Sabemos que atingir a igualdade de género pode ser mais complexo do que o complexo desafio da descarbonização. Se não avançarmos rapidamente no segundo desafio, até que ponto não estaremos a atrasar ainda mais o primeiro? Num contexto em que as mulheres são responsáveis entre 50% a 80% pela produção de alimentos mundial, mas possuem menos de 10% das propriedades e que 80% dos deslocados por desastres e mudanças climáticas em todo o mundo são mulheres e meninas, o investimento em tecnologias de baixo carbono é essencial para impedir também que o fosso entre este grupo vulnerável aumente.
Para atingirmos as metas de descarbonização, não temos dúvidas de que são necessárias mais oportunidades para mulheres neste setor. No ano em que pela primeira vez na história o investimento mundial em energia solar deverá ultrapassar os montantes investidos na extração de petróleo, novas oportunidades não faltarão. Segundo a IRENA, até 2030, irão ser gerados 29,5 milhões de empregos no setor de energias renováveis a nível global, dos quais 11,6 milhões estarão concentrados na indústria do solar.
Um dos maiores desafios para a operacionalização desta revolução climática tem sido a falta de recursos qualificados para dar resposta ao investimento e implementação de novas tecnologias. Globalmente é na área CTEM (Ciências, Tecnologias, Engenharia e Matemática) que existem menos participação das mulheres e será aqui que a Europa tem de investir nos próximos anos: trazer mais mulheres para uma força produtiva em crescimento exponencial.
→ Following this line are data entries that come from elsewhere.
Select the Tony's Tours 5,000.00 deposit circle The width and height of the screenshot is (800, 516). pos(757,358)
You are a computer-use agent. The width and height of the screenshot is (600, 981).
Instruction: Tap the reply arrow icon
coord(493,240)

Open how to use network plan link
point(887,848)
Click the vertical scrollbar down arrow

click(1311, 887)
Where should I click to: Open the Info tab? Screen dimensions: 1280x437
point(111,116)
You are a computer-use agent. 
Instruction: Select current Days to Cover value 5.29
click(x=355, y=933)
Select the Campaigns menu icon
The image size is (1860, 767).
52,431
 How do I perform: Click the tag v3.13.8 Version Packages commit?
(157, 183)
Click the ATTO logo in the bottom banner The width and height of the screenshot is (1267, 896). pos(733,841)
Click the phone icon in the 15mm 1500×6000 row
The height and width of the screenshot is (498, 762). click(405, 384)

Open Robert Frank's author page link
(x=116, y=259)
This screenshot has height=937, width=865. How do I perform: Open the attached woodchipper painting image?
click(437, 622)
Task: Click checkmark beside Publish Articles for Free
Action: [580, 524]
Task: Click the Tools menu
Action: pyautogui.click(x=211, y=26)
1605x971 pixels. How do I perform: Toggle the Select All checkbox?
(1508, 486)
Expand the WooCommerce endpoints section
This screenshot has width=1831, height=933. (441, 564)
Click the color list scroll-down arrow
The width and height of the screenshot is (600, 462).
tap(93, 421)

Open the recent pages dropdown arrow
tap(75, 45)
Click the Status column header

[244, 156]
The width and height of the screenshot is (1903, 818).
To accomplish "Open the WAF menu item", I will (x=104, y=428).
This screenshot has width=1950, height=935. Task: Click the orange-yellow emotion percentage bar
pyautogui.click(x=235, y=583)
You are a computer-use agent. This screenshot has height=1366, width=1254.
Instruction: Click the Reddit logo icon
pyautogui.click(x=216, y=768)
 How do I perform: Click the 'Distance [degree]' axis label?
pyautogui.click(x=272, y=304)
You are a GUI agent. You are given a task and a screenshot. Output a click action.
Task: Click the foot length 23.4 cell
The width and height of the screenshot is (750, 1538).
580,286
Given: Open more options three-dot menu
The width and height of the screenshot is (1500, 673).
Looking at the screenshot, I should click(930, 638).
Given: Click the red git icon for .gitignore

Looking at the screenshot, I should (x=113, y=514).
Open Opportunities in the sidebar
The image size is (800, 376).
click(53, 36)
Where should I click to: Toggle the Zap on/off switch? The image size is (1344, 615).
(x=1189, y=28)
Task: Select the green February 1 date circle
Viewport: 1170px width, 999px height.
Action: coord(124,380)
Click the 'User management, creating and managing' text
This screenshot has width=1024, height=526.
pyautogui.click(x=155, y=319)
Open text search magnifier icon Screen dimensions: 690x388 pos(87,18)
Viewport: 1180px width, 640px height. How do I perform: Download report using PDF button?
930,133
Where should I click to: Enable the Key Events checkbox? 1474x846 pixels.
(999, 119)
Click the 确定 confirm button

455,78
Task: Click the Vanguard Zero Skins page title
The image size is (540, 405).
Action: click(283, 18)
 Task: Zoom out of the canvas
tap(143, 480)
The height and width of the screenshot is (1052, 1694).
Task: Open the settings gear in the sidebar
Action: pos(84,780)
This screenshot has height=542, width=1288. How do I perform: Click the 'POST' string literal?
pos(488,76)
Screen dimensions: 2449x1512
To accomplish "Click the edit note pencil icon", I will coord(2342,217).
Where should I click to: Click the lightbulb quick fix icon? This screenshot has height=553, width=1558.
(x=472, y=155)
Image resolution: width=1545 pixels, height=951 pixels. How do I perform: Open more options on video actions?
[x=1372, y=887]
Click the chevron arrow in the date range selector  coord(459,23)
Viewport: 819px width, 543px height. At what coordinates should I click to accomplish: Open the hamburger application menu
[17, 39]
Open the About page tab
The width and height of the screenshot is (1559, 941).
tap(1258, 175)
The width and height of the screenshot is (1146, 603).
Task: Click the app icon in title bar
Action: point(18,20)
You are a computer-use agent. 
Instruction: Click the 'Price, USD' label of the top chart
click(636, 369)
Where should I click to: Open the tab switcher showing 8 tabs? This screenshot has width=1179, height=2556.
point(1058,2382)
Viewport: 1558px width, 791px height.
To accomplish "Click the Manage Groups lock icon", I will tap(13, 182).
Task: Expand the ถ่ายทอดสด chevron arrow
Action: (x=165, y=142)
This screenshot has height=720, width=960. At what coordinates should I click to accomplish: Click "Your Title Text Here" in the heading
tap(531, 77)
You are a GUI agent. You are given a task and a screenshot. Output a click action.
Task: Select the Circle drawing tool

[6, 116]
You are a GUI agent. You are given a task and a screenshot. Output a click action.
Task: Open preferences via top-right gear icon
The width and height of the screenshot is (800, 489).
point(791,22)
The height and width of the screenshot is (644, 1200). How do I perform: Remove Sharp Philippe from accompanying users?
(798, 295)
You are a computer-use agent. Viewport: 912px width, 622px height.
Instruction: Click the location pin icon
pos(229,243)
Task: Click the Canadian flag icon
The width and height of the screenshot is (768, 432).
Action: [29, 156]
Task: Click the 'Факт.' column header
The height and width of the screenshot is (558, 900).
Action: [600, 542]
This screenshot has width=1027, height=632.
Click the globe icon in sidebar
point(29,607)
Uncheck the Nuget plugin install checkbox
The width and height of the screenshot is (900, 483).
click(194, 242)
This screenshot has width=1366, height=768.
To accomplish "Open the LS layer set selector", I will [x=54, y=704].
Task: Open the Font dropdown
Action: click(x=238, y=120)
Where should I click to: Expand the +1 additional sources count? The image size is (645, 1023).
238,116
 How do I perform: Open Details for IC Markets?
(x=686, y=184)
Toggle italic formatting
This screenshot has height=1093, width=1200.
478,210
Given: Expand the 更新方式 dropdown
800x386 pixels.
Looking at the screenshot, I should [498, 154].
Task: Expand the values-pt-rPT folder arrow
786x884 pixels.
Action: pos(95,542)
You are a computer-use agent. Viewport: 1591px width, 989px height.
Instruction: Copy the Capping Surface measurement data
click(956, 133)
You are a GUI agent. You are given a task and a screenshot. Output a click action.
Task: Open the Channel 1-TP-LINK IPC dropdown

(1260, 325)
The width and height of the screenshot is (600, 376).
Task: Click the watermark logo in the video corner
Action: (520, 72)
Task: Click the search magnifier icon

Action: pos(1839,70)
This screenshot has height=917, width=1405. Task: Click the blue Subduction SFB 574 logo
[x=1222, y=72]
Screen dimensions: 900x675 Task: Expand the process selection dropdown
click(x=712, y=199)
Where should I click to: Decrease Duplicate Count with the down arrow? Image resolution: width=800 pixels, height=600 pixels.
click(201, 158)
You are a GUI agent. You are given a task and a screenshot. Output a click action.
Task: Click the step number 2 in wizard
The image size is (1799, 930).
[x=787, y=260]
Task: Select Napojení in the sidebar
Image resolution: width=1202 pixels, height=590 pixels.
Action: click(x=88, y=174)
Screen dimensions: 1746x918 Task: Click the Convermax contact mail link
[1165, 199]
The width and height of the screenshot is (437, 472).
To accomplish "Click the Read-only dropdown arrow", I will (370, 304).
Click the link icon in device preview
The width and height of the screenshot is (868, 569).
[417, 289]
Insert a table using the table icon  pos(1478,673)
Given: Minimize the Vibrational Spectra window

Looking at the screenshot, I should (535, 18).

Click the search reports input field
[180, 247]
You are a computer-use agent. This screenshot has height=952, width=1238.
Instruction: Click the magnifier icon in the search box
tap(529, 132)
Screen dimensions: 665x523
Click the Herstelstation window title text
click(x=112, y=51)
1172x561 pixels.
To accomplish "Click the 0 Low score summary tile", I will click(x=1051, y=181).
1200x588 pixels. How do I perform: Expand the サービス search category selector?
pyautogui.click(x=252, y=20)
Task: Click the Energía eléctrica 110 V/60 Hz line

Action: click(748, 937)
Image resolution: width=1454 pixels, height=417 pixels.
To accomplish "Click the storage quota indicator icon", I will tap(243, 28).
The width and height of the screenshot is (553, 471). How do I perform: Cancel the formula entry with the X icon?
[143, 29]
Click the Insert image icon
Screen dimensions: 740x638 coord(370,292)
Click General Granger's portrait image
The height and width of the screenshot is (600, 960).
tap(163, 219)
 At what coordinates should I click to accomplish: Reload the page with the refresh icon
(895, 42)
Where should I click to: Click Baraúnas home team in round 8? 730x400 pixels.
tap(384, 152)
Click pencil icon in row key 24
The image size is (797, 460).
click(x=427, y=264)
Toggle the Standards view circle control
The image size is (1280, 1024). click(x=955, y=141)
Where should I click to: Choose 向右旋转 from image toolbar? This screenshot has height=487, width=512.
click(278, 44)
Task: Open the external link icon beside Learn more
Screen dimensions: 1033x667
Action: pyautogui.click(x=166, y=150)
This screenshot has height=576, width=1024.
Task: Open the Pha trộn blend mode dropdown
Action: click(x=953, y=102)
Em Portugal, em 2022, embora 54% dos estudantes inscritos no ensino superior fossem mulheres, as mesmas representavam apenas 27,7% do total de alunos inscritos em engenharia (Pordata, 2022).
Um estudo divulgado em março de 2020 pela Comissão Europeia mostra que, até 2050, uma maior igualdade de género poderá levar a um aumento de 6,1% do PIB per capita da União Europeia. A questão da igualdade de género é por isso importante a nível social, criando oportunidades iguais independentemente do género, mas também do ponto de vista económico. Promover uma transição energética justa, implica também promover uma sociedade melhor e mais equilibrada.
Porque a grande pergunta que se faz é, como é que as mulheres podem ser parte da solução dos desafios climáticos que temos pela frente? Desconstruindo o preconceito de um mercado tradicionalmente segregado e apostando em verdadeiras políticas de parentalidade de forma a que contratar homens ou mulheres seja exatamente igual: todas as pesquisas e estudos económicos mostram que as empresas que adotam a diversidade são mais bem-sucedidas e isto é aplicável nos negócios, na política e na sociedade como um todo.